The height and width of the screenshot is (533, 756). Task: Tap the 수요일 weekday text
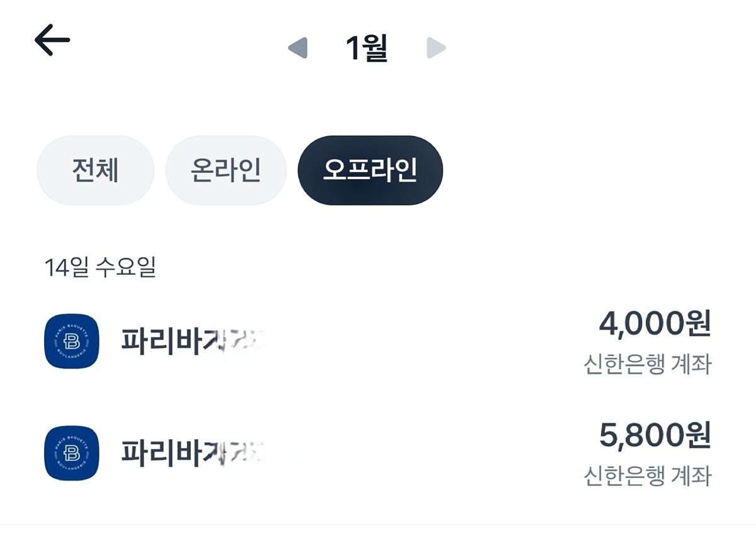pyautogui.click(x=125, y=268)
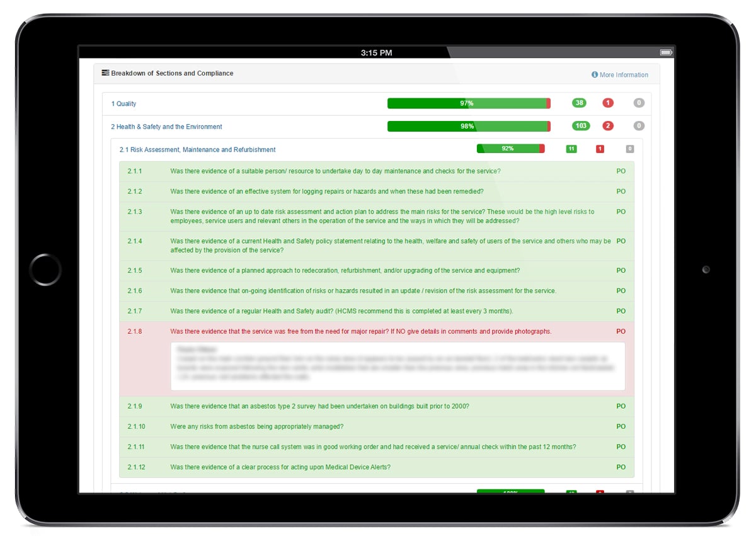Screen dimensions: 756x536
Task: Collapse 2 Health & Safety and the Environment
Action: [166, 127]
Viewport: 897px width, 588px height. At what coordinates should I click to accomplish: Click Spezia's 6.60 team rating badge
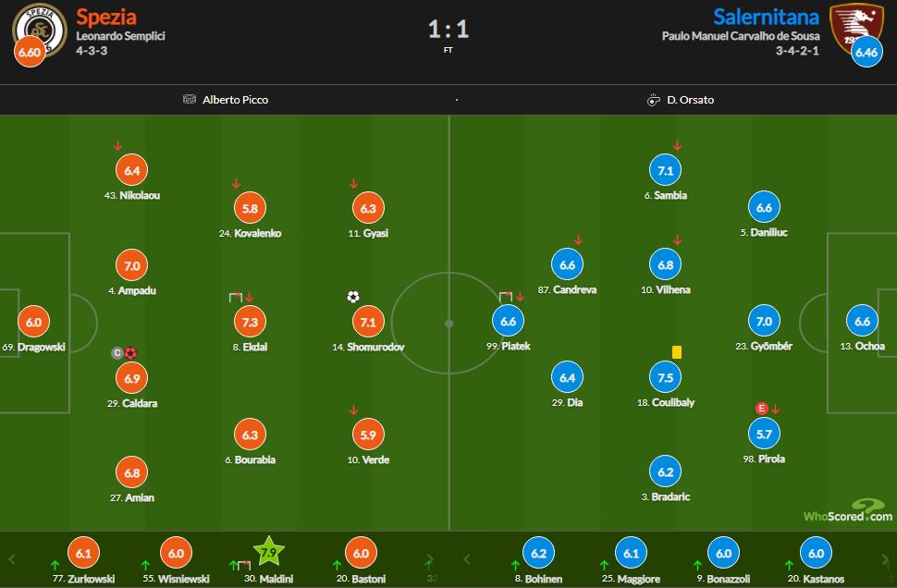29,54
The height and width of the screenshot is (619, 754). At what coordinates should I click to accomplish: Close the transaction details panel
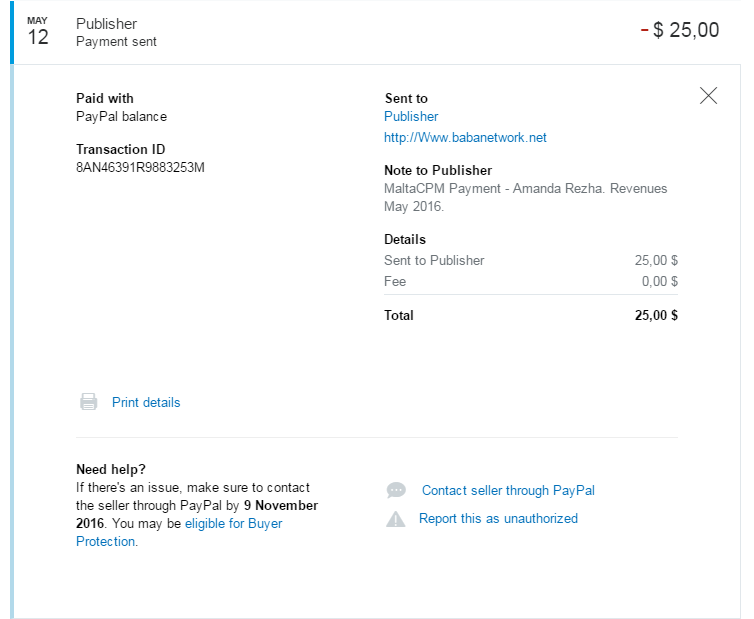tap(708, 96)
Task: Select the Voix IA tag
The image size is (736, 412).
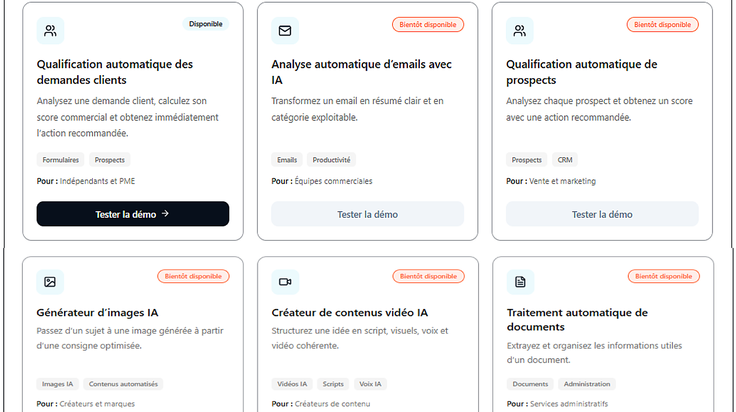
====
◆ Directions for this task
Output the data exactly as it is, with the pictures dropped.

◆ Task response
The height and width of the screenshot is (533, 756). Task: Tap the 수요일 weekday text
pyautogui.click(x=125, y=268)
Screen dimensions: 756x536
Task: Collapse 2 Health & Safety and the Environment
Action: [166, 127]
Viewport: 897px width, 588px height. At what coordinates should I click to accomplish: Click Spezia's 6.60 team rating badge
29,54
The height and width of the screenshot is (619, 754). At what coordinates should I click to accomplish: Close the transaction details panel
tap(708, 96)
Task: Select the Voix IA tag
The image size is (736, 412).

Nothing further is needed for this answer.